How The Media And Its Sources Are Perceived
FLAGSTAFF, Ariz. -- The uranium mining company Energy Fuels Resources took me to one of its working mines north of Grand Canyon National Park for a recent story. Donn Pillmore, who oversees all the mines on the Arizona strip, and Pamela Hill, a lobbyist for the mining industry, spent the whole day with me. Pillmore was pretty guarded but grew warmer as the day wore on. Hill seemed friendly.
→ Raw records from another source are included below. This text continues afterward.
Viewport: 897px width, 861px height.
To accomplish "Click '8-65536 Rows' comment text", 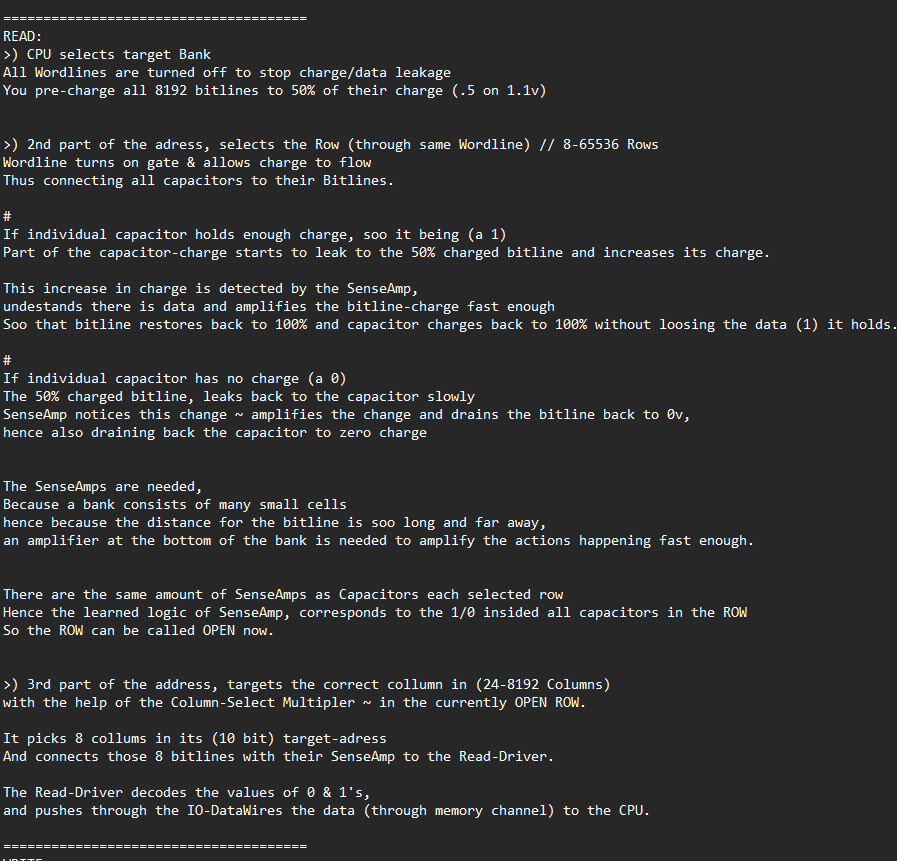I will pyautogui.click(x=610, y=145).
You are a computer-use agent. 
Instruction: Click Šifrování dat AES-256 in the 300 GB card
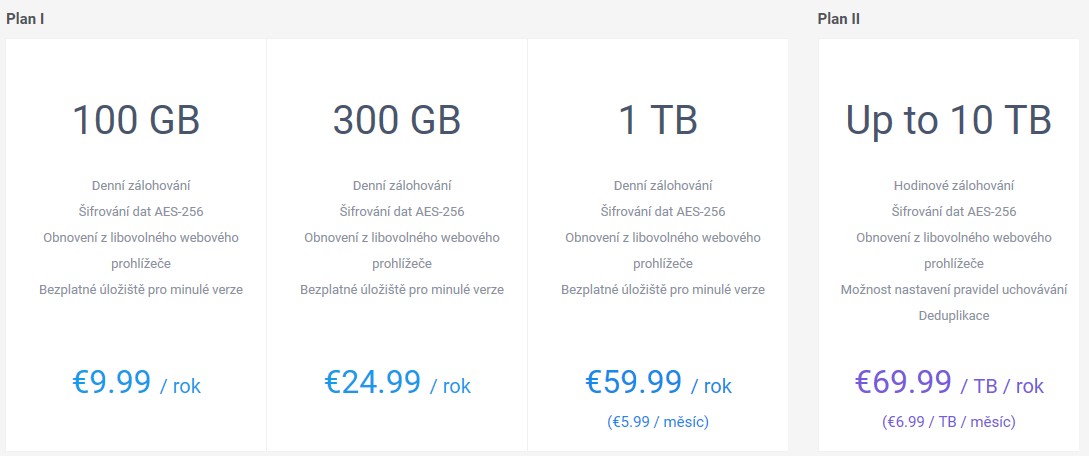[402, 212]
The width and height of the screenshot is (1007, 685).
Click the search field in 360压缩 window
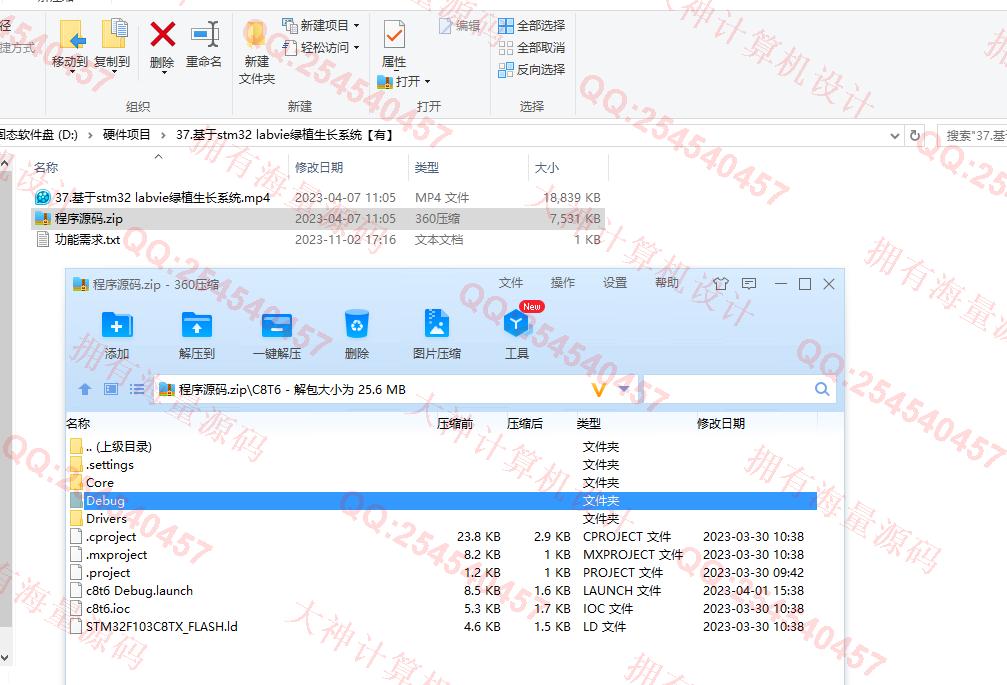(x=730, y=389)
Before we reached the Arizona 1 mine, they took me to see a reclaimed mine site. We hopped out of the truck to take a closer look. Pillmore explained all they had done to remove any trace of the mine. They filled in the hole they had drilled, hauled away their equipment and reseeded the area so the vegetation matched, and conducted radiation surveys. All that remained was the dirt road. I don’t know what had been disrupted beneath the surface where the company had blasted the ore out of the breccia pipes, but from where I stood I really couldn’t tell a mine had been there.
When we got back in the truck I realized I hadn’t taken a picture, so I asked Pillmore to stop. I jumped out and walked to the back bumper to snap a photo. When I climbed back in the truck to continue the interview, I noticed I had left my recorder running on the front seat.
It wasn't until I got back into my own car and drove home at the end of the day that I listened to it.
"She seems pretty easy" Hill had whispered to Pillmore in my absence. He said he had previously done a radio story, and Hill asked him, "did you get screwed?" Pillmore said the reporter had taken some things out of context, and Hill replied as if that was to be expected.
Ugh. Pretty easy? This irked me. I wish people would just be frank with me about their concerns and how they may be represented in my story.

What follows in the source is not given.